Par Jean RIACHI
PDG de FFA Private Bank
La perspective d’une issue positive aux négociations entamées par le Liban avec le Fonds monétaire international (FMI) pour obtenir son assistance financière semble plus que jamais compromise avec les démissions successives, à une dizaine de jours d’intervalle, de deux figures-clés de l’équipe libanaise en charge de conduire ce processus, l’expert financier Henri J. Chaoul, et le directeur général du ministère des Finances, Alain Bifani. Or la mise en œuvre d’un programme d’assistance du FMI est nécessaire à plus d’un titre pour permettre au Liban de faire face à la crise actuelle. Car outre son enveloppe financière, ce programme constitue également une condition préalable au déblocage des fonds de CEDRE et, à terme, à des négociations avec les détenteurs étrangers d’eurobonds.

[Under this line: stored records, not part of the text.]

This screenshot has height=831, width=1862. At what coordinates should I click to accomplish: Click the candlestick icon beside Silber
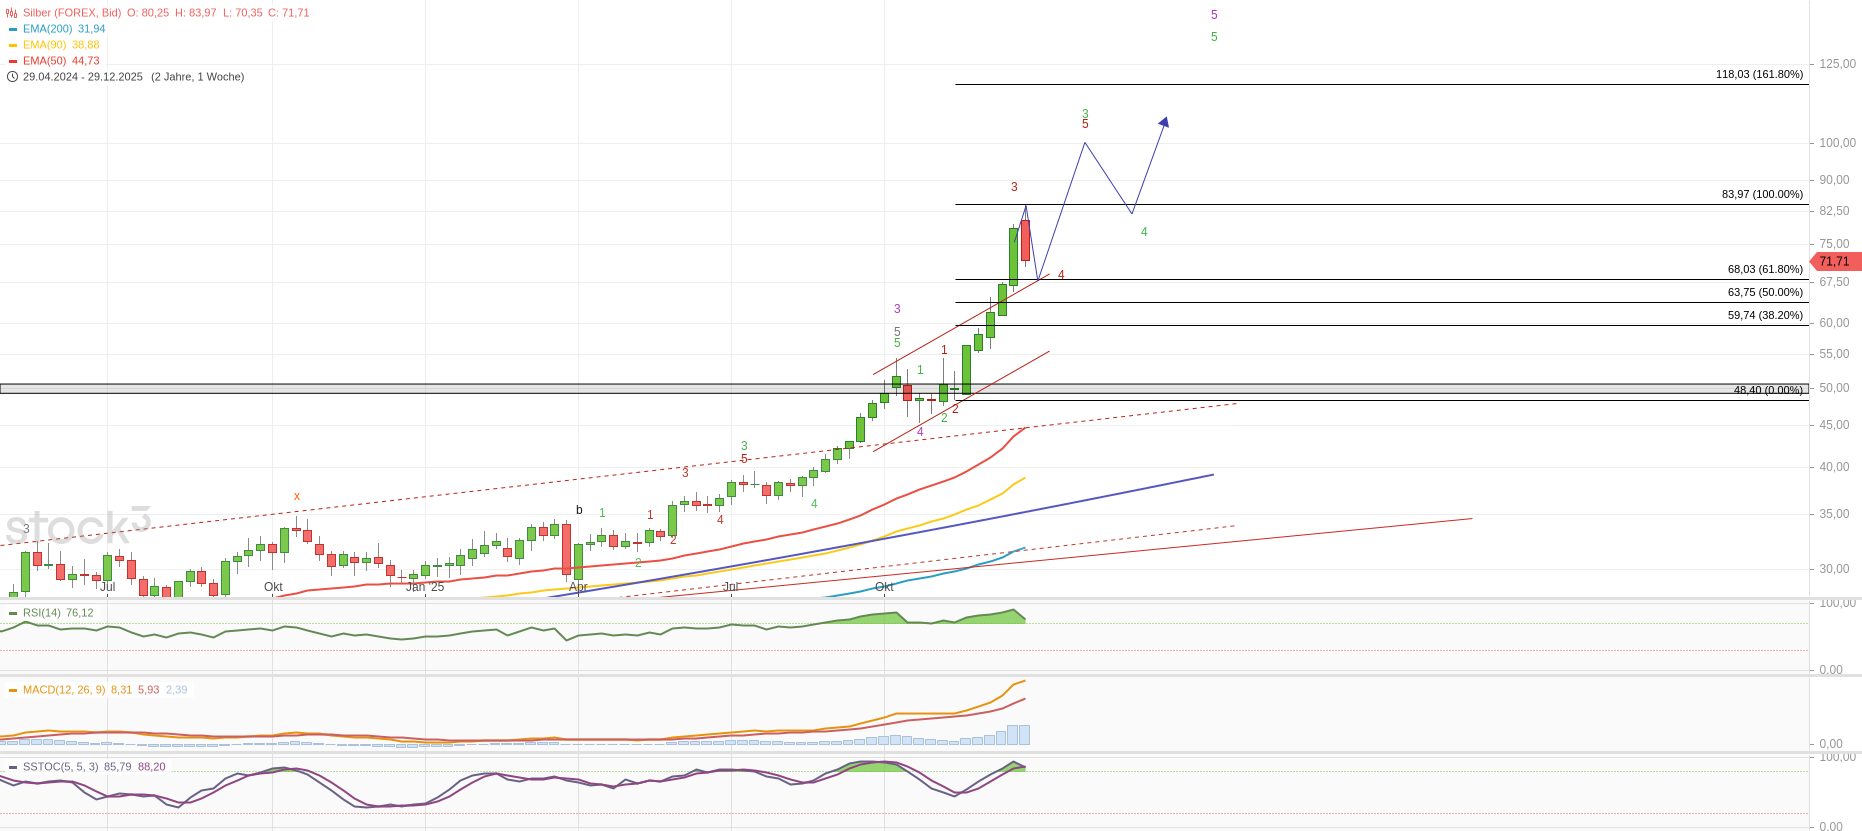pyautogui.click(x=12, y=13)
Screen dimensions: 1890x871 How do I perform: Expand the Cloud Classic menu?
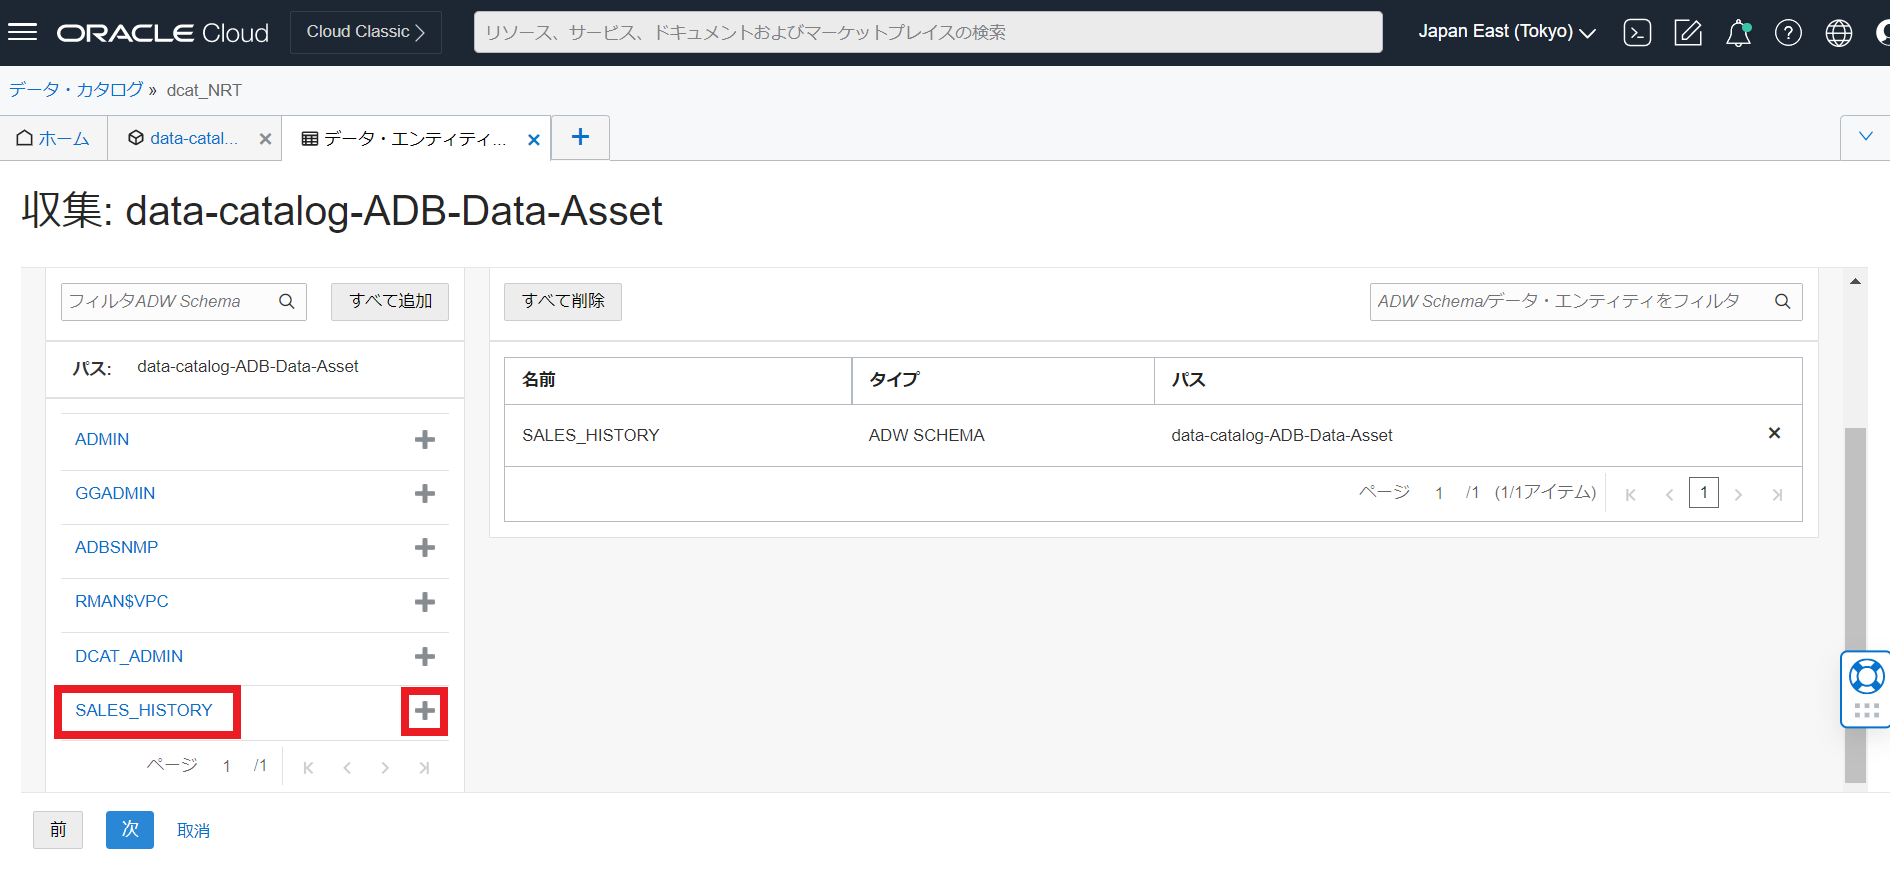point(366,32)
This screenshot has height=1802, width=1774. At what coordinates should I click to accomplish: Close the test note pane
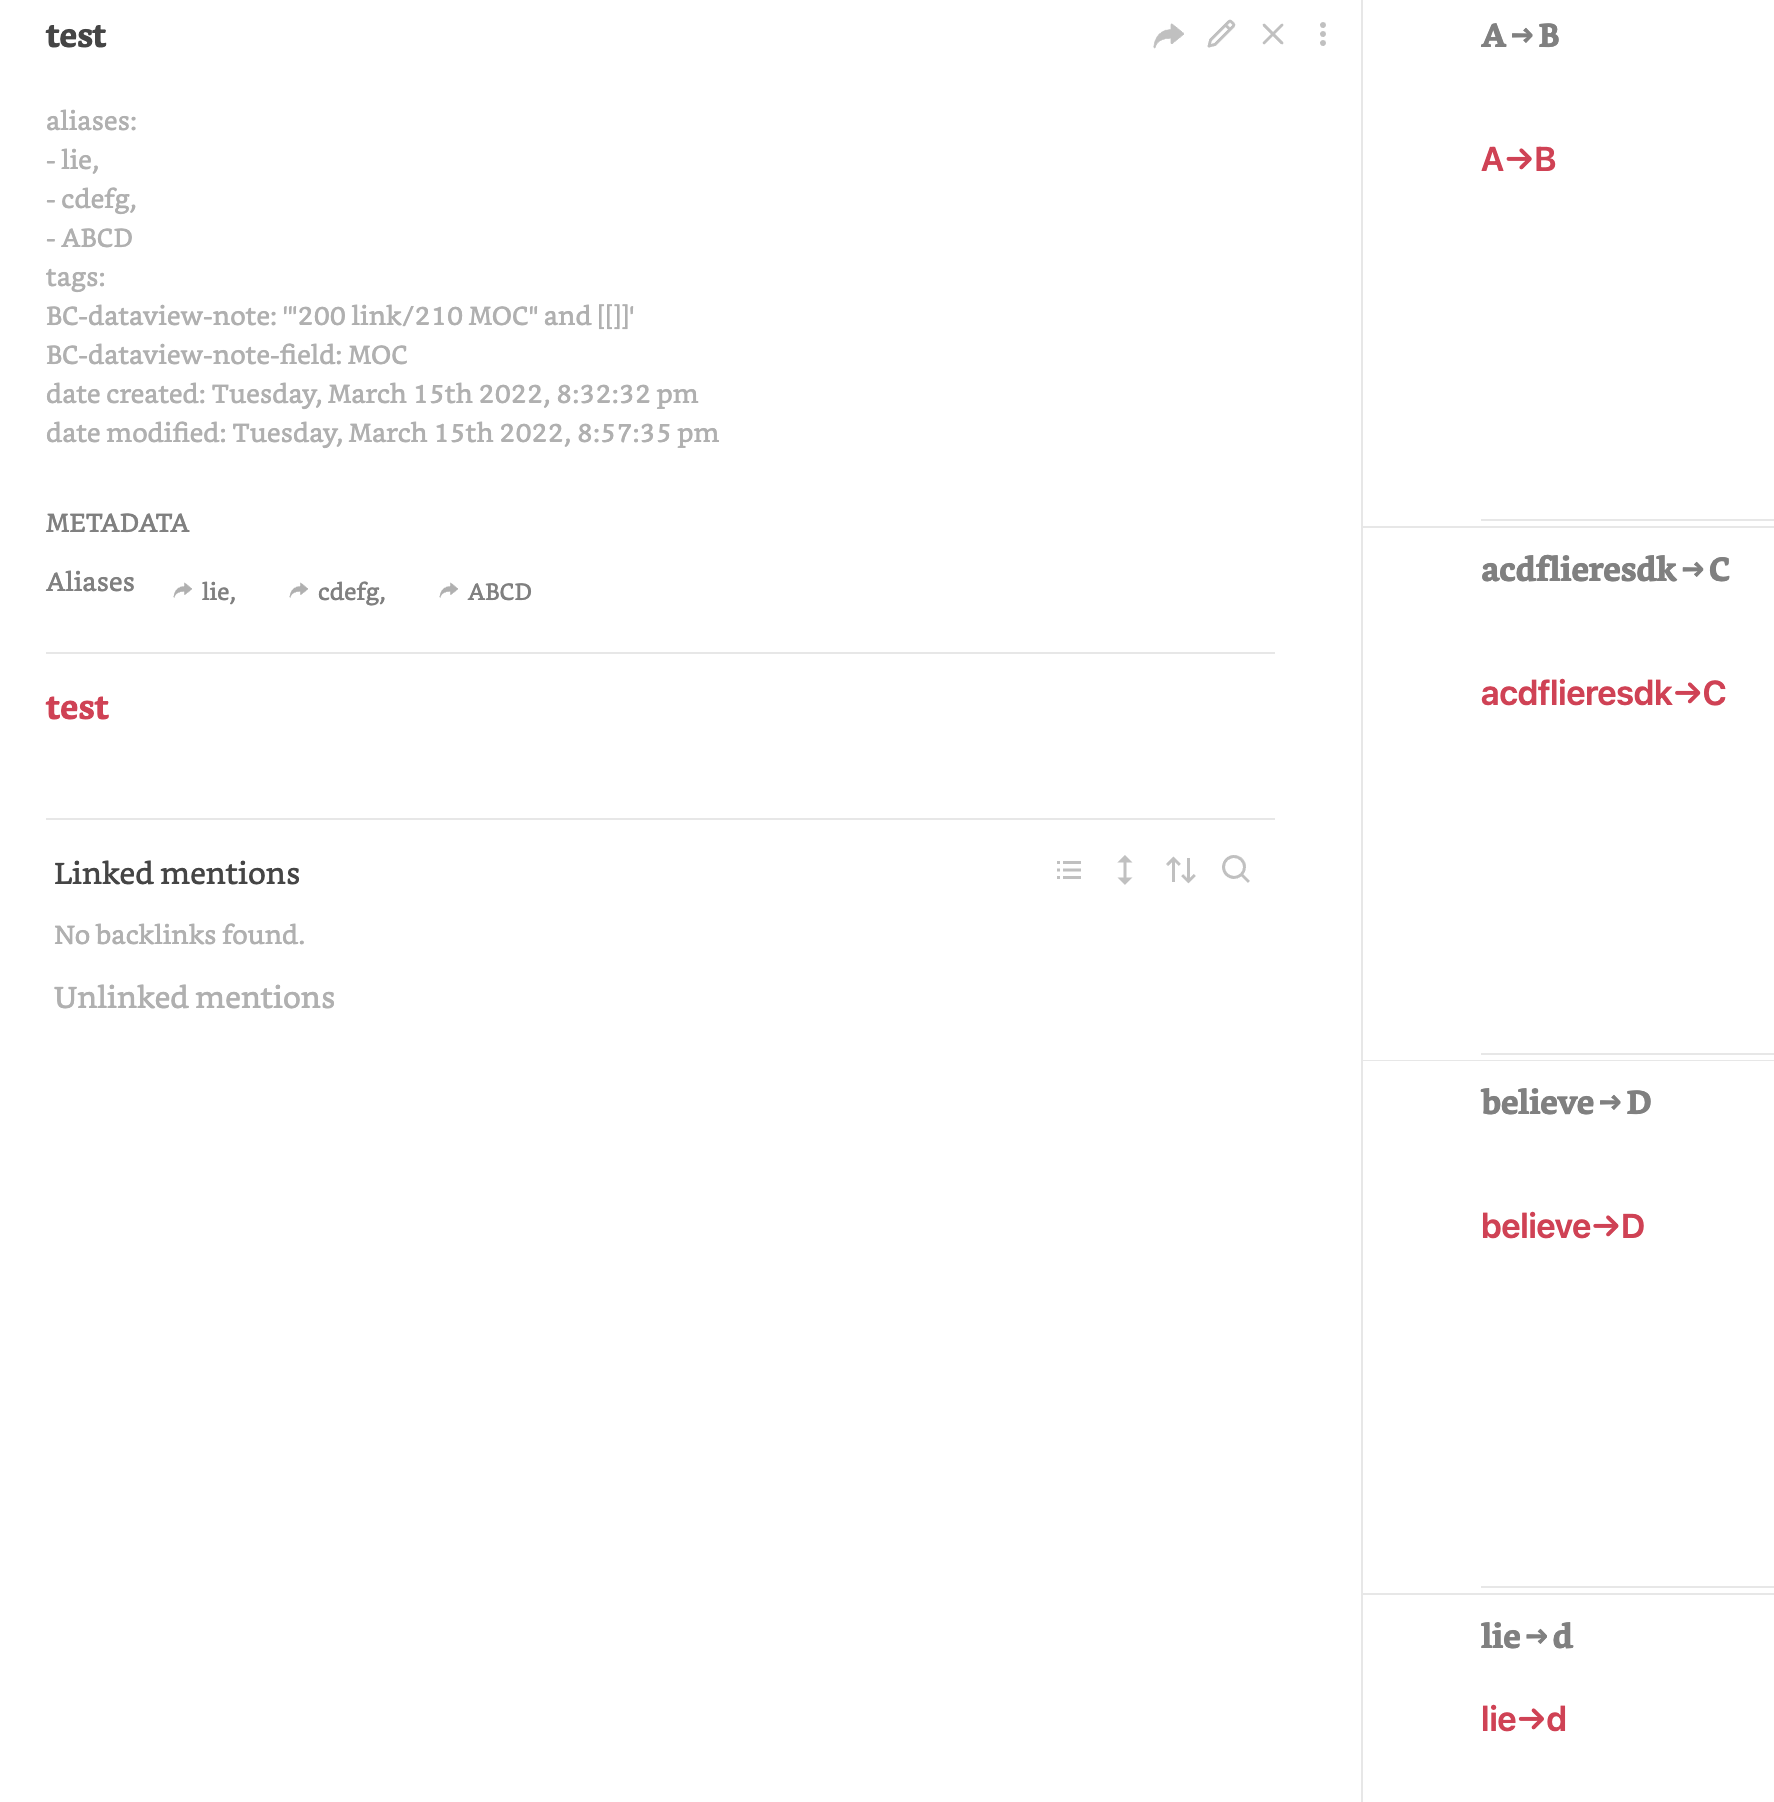pyautogui.click(x=1273, y=35)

- Bifani et Chaoul ont conjointement justifié leur choix par leur refus de continuer à cautionner l’impasse résultant essentiellement de la persistance de querelles internes autour du plan de sauvetage financier du gouvernement, qui doit servir de base à ces négociations. Depuis son adoption, fin avril, ce plan n’a en effet cessé d’être critiqué : pour son manque de détails, notamment en ce qui concerne la politique budgétaire ; pour avoir été trop vague dans les mesures visant à financer les pertes colossales du pays ; et pour avoir manqué de vision stratégique pour l’avenir de l’économie libanaise.
Opposition farouche
Selon ses propres termes, le plan « vise à combler avec force les déséquilibres financiers et budgétaires, à réduire le déficit de la balance courante, à amener la dette publique sur une trajectoire descendante ferme, à rétablir la stabilité du secteur financier et à restaurer la confiance ». Ses auteurs établissent pour cela trois priorités. D’abord, réduire immédiatement le stock trop élevé de dette publique du Liban à un niveau soutenable. Ensuite, reconnaître les pertes dans les livres du système financier libanais, le recapitaliser et réduire sa taille à un niveau qui corresponde aux besoins réels du pays. Car tout report de cette reconnaissance des pertes et le maintien des banques en état de fonctionnement marginal, grâce à la garantie et au financement (explicites ou implicites) de la Banque centrale (BDL), les transformeraient en « banques zombies », incapables de soutenir la croissance à long terme et d’attirer des capitaux. Enfin, définir un objectif ambitieux d’excédent primaire (hors service de la dette) pour la politique budgétaire du Liban. Conjugué à la forte réduction de la facture des intérêts sur la dette publique, qui sera réalisée grâce à la restructuration de cette dernière, cet effort budgétaire conséquent permettrait de placer le ratio dette/PIB sur une trajectoire descendante.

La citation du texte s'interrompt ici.